Hopefully, this tax increase will not happen. That could put some gas above $4.00 a gallon.
Congressional commission recommends 25-cent gas tax hike
Michael Cabanatuan, Chronicle Staff Writer
Tuesday, January 15, 2008
A congressional committee will recommend an increase of at least 25 cents in the federal gas tax Tuesday as part of a complete overhaul of the way the federal government plans and funds the nation's transportation system.
The 12-member National Surface Transportation Policy and Revenue Study Commission was assembled by Congress in 2005 to come up with a vision for how to preserve and enhance the nation's roads, highways, railroads and transit systems. Over 20 months, the committee held dozens of meetings and 10 hearings at sites around the country.
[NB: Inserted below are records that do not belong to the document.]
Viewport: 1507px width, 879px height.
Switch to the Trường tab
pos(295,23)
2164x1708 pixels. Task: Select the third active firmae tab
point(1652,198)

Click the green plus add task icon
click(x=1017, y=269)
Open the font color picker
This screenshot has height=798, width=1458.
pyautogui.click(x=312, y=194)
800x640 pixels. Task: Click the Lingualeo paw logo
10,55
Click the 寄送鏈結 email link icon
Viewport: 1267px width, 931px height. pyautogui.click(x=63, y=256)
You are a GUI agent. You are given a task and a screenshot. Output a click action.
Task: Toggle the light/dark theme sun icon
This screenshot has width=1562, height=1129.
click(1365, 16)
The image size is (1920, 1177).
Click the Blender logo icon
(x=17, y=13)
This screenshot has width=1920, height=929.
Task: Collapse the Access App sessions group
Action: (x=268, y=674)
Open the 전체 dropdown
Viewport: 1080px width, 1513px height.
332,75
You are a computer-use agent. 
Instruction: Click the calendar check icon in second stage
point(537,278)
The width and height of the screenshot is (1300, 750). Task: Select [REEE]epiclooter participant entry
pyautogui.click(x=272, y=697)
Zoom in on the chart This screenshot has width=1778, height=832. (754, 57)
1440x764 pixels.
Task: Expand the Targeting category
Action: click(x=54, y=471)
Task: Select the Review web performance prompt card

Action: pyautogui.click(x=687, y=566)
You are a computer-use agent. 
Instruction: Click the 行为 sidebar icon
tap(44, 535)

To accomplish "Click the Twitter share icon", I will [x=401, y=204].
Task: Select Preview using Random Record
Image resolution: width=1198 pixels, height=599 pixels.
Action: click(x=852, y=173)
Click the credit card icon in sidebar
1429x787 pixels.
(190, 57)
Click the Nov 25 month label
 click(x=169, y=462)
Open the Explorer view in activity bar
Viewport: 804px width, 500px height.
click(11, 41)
The panel's recommendations call for reforming and restructuring the way the federal government selects, funds and constructs projects - currently a disjointed process that committee member Steve Heminger, executive director of the Bay Area's Metropolitan Transportation Commission, said lacks direction.
"We're trying to focus the federal effort in areas where there is a national interest at stake," he said.
Federal transportation programs number more than 100, Heminger said, and the committee is recommending they be cut to 10 focused on clear objectives, including restoring the nation's transportation infrastructure, improving mobility in metropolitan areas and speeding the movement of goods to and from the nation's ports.
But such improvements will be costly. The nation spends about $85 billion a year on transportation at the federal, state and local levels, but needs to spend about $225 billion, the committee concluded.
To foot the bill, the committee is suggesting an increase in the federal gas tax. The tax of 18.4 cents per gallon hasn't been raised since 1983, despite an increasing number of cars and drivers and the resulting huge increase in congestion.
The committee recommends a 5-cents-per-gallon increase in the tax for each of the next five years along with per-container freight fees at ports, ticket taxes for passenger rail systems and the ability for state and local officials to impose congestion tolls and enter private-public partnerships. Absent those other sources, Heminger said, the gas tax would need to rise 8 cents per gallon for each of the next five years.
While the committee's members agreed on the need for change, Heminger said, three members appointed by the Bush administration - including Transportation Secretary Mary Peters - oppose raising the gasoline tax. But the other nine members - five appointed by Republicans in Congress, four by Democrats - concur with the increase.